Myocardial disarray. A critical review.


Myocardial disarray or disorganisation is at present a contentious topic, not least because its value as a clinical marker for hypertrophic cardiomyopathy has changed considerably over the years. Initially observed as one of the features of asymmetric septal hypertrophy, disarray has since been promoted as its pathognomonic histological feature, regarded by some observers as the morphological manifestation of a genetically transmitted myocardial defect. Recently, however, it has become evident that myocardial disarray is not limited to hypertrophic cardiomyopathy, but is encountered in hearts with both congenital and acquired conditions, and is also observed in normal hearts. The specificity of disarray for hypertrophic cardiomyopathy is thus seriously questioned. Latterly, it has been suggested that disarray, judged from through-and-through sections of the ventricular midseptum is a highly specific and sensitive marker of hypertrophic cardiomyopathy when considered in quantitative rather than qualitative fashion. The present study sets out to answer the question whether disarray could be the histological expression of the normal but intricate fibre architecture of the heart, a consideration also initiated by debatable definitions of normality and abnormality of myocardial histology.
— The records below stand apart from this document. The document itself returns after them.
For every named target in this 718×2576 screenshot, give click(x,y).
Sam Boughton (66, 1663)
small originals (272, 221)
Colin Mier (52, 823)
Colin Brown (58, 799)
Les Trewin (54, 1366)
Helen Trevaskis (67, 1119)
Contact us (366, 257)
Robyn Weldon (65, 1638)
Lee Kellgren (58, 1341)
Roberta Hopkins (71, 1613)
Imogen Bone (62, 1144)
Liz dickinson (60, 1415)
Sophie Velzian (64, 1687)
Gross fibre dissections in five normal hearts showed that many sites occurred in which disarray was a natural phenomenon. In five more hearts it was found that the plane of section of a tissue block might profoundly influence the histology. In fact, tissue cubicles sampled from different faces showed a change in histology in the vast majority. Thus the diagnostic significance of myocardial disarray as a marker of hypertrophic cardiomyopathy in the clinical setting almost vanishes; a change in orientation of a tissue section may actually turn "normality" into "disarray".